The foregoing demonstrates, we believe, the unsuitability of Article 699 in any case wherein the land alleged to be enclosed borders on a public road. In such matters, the abutting proprietor has his remedy against the public authority and its refusal to accede to a demand for access, even if justified, does not warrant the invocation of Article 699 of the Code on the theory that such denial of access creates an enclosure and that, therefore, the adjoining land must be burdened with a servitude in order that passage to the same public road may be assured.
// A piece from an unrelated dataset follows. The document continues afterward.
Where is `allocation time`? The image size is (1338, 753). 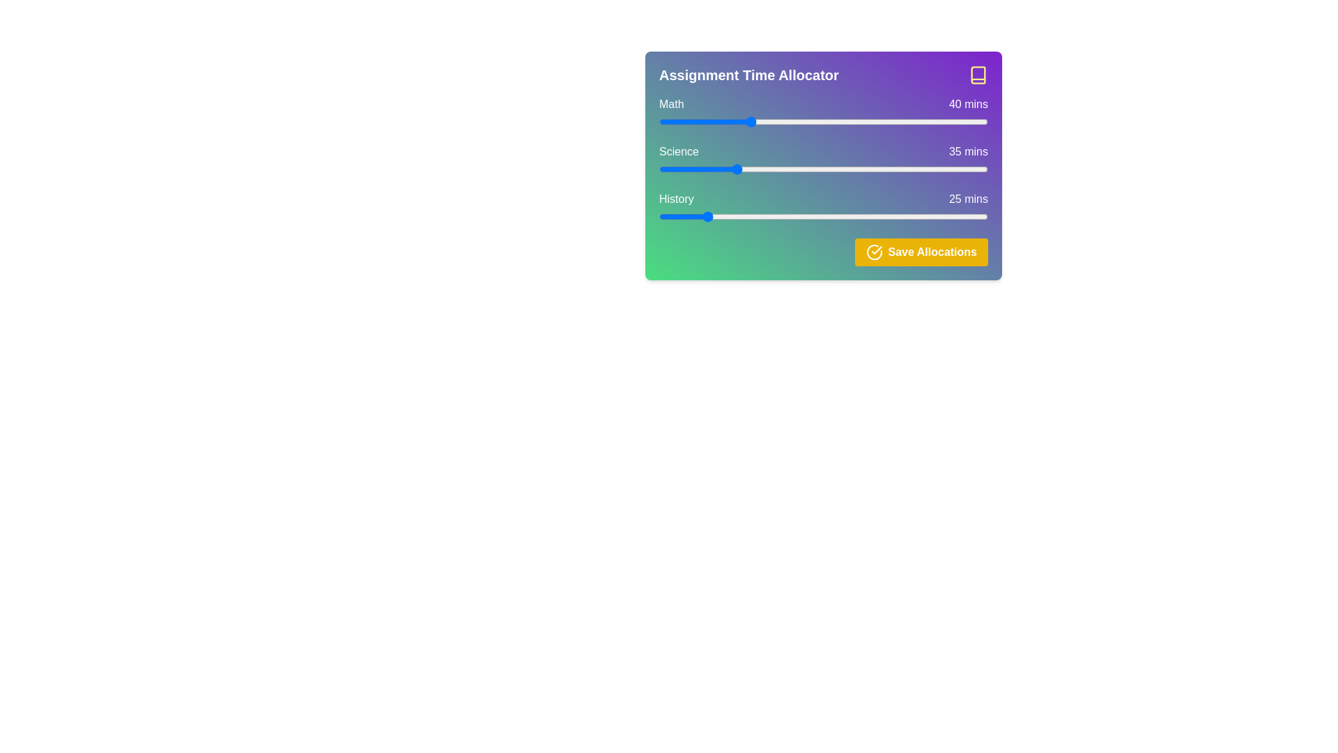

In the case at bar, the record indicates that the purchase of the original 18 acres of land by plaintiff in 1950 was subsequent to the erection of the overpass and the embankment leading to it on Linwood Avenue. When it held that acreage, plaintiff had unhampered access to the public road as it is to be presumed that the City of Shreveport would have accorded it suitable entrance and exits to and from its property even though Linwood Avenue is a limited access facility. However, if plaintiff, by reason of the various property sales it has made, now finds itself in the position of holding acreage fronting that part of the overpass approach to which the City of Shreveport might be justified in refusing to grant it access from its property, it is nevertheless not entitled to claim passage over defendants' property as the situation respecting access of which it now complains was wholly created by its own act. Such circumstances, even if actual enclavement results, do not warrant the application of Article 699 of the Code as the property still borders on a public road and its enclosure is not a direct consequence of the location of the land but of the act of the party seeking the relief.

It is our opinion that the exception of no cause of action is well founded and it is now sustained.

The judgment appealed from is reversed and plaintiff's suit is dismissed at its costs.


[1] Charlton E. Meyer, one of the original purchasers, died in 1953 and the defendants, Mrs. Helene R. Meyer and C. E. Meyer, Jr., are his successors.

[2] Plaintiff intends to have Red Ball Motor Freight Lines operate a truck terminal on the premises. This enterprise will require a spacious entrance and exit to accommodate the large trucks engaged in freight hauling.